EXERCISE INSTRUCTIONS:
Copy every line of the data in which the word "agent" occurs.

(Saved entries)
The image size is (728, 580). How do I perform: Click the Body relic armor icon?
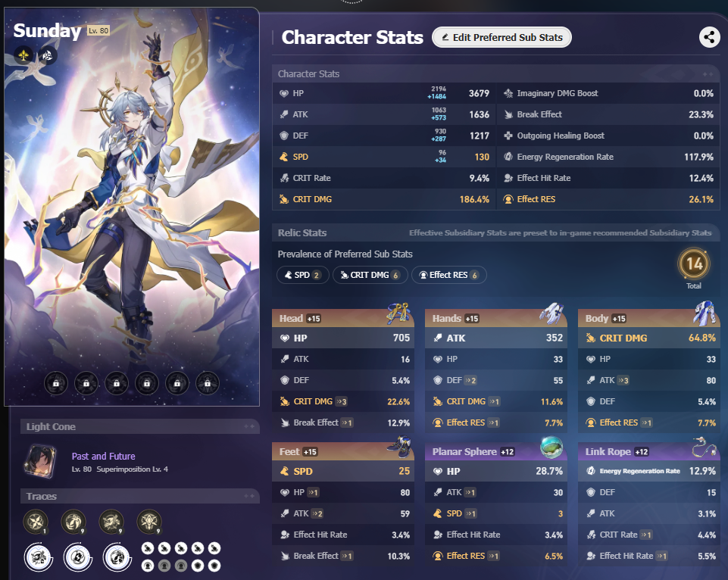[705, 313]
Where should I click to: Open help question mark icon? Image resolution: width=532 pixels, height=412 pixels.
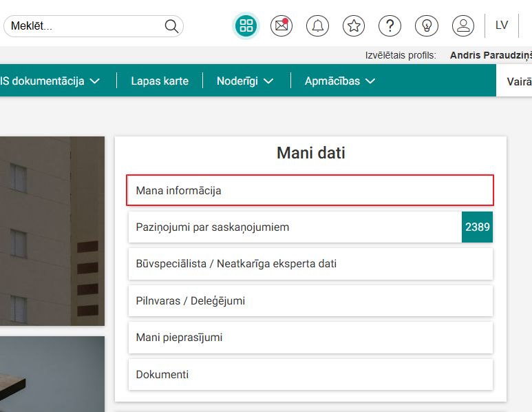coord(390,26)
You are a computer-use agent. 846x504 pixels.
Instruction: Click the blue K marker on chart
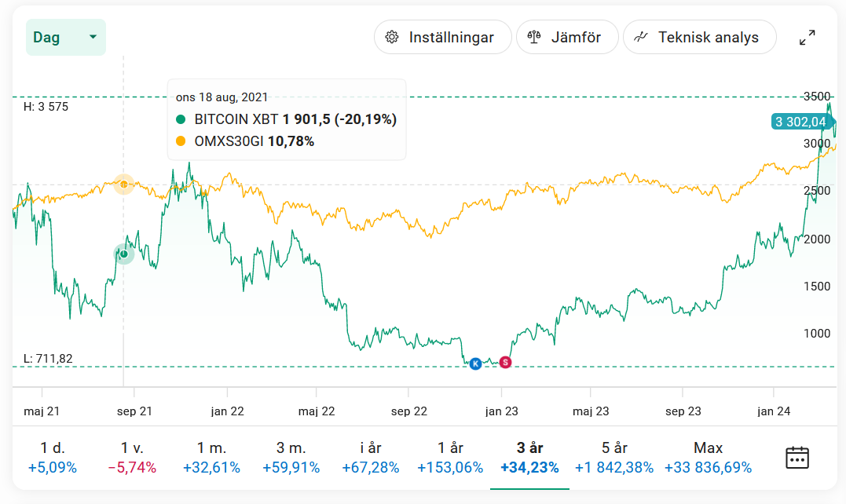pos(474,363)
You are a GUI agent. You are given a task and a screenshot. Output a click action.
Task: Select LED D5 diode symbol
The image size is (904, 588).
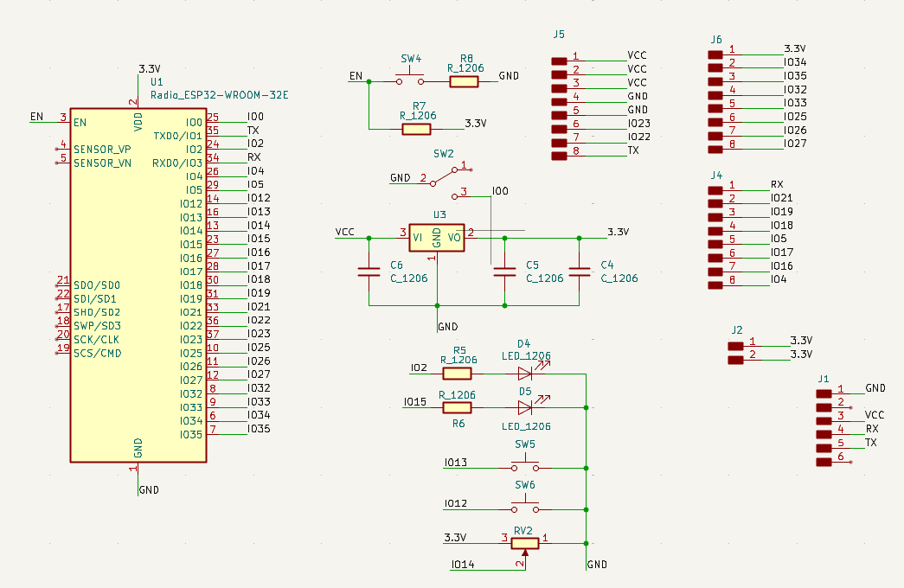coord(526,407)
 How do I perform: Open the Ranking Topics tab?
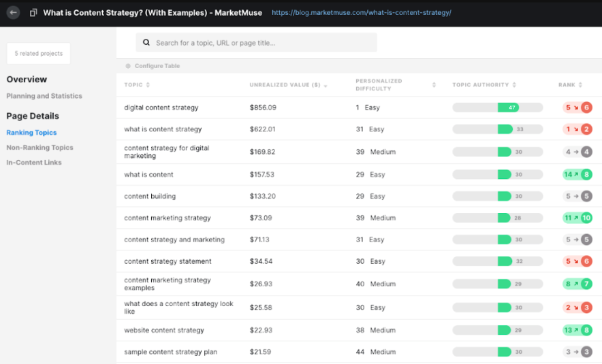(31, 133)
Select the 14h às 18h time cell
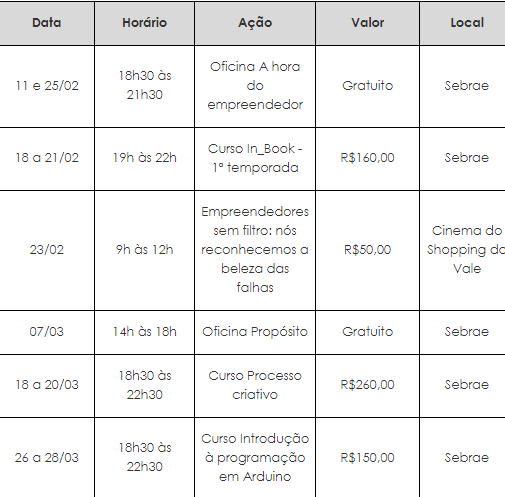The image size is (505, 497). 144,332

FINISHED EXERCISE:
You are a computer-use agent. 846x504 pixels.
You are a GUI agent. You are given a task and a screenshot. Output a click action.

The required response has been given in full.